ConfigMap (a Kubernetes object that holds non-sensitive key-value configuration, mounted into Pods as env vars or files)
apiVersion: v1
kind: ConfigMap
metadata: { name: tasknote-config }
data:
LOG_LEVEL: "info"
FEATURE_BETA: "false"
You inject a ConfigMap into a Pod via envFrom: or volumeMounts:.
Secret (a Kubernetes object that holds sensitive data — passwords, tokens, keys — base64-encoded by default)
apiVersion: v1
kind: Secret
metadata: { name: tasknote-db }
type: Opaque
stringData:
DATABASE_URL: "postgres://app:supersecret@db:5432/tn"

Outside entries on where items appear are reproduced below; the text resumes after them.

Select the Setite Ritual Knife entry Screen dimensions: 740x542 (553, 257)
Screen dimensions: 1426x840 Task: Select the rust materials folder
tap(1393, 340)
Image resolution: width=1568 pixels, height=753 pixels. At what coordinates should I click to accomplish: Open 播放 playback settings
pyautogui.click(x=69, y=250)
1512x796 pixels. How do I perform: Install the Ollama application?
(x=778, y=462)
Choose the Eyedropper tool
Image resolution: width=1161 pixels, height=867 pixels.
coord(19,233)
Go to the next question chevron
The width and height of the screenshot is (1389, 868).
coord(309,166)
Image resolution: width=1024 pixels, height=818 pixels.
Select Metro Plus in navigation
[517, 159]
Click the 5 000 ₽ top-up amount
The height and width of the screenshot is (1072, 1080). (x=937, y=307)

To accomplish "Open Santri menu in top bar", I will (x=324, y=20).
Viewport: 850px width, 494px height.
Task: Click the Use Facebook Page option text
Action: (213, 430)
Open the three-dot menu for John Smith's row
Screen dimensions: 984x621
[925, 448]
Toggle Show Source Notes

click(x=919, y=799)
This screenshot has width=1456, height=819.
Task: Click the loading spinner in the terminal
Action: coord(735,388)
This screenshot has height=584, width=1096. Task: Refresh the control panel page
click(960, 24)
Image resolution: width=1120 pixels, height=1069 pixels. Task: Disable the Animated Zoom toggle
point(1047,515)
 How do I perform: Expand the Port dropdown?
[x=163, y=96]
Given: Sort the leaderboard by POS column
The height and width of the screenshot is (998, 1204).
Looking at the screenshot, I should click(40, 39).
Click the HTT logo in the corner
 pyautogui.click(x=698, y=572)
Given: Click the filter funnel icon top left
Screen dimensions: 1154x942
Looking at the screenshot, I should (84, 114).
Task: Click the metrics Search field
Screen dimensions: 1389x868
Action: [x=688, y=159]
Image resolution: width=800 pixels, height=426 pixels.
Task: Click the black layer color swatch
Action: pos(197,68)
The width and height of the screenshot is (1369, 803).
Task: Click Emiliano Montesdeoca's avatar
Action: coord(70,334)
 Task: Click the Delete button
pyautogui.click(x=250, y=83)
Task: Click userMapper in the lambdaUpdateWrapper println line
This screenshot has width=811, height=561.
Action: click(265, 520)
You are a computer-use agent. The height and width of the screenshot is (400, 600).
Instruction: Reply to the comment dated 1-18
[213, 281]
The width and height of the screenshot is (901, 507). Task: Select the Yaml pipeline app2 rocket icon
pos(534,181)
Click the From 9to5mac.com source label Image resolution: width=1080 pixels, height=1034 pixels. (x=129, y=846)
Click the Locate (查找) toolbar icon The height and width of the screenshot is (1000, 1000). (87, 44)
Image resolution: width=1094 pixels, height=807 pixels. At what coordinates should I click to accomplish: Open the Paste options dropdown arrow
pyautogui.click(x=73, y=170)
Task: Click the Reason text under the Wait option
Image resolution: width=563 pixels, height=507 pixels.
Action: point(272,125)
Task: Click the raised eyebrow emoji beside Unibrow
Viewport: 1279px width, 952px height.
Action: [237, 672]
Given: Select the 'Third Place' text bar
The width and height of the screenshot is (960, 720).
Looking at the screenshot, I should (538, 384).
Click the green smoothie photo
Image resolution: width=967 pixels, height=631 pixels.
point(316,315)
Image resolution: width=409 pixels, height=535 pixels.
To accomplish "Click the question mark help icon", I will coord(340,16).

Brutal honesty: "Secret" sounds encrypted. It is not. The default storage is base64, which is encoding, not encryption. Anyone with read access to etcd reads your secrets. Real protection requires:
- Encryption-at-rest in etcd.
- RBAC so only the right ServiceAccounts can read Secrets (Section 22).
- Or one of the dedicated tools below.
Real solutions for real secrets
Common secret-in-Git tools: Sealed Secrets (Bitnami — encrypts a Secret so it is safe to commit), SOPS (Mozilla — encrypts YAML/JSON with a key), External Secrets Operator (syncs values from real vaults like HashiCorp Vault into K8s Secrets).
Real situation — TaskNote stores its DB password in a Sealed Secret. The encrypted file is committed to Git. Only the cluster's controller can decrypt it. Even a stolen Git copy reveals nothing.
18. Storage — Persistent Volumes and PVCs
Pods are stateless by default. When a Pod dies, its scratch disk dies with it. Databases need storage that outlives Pods.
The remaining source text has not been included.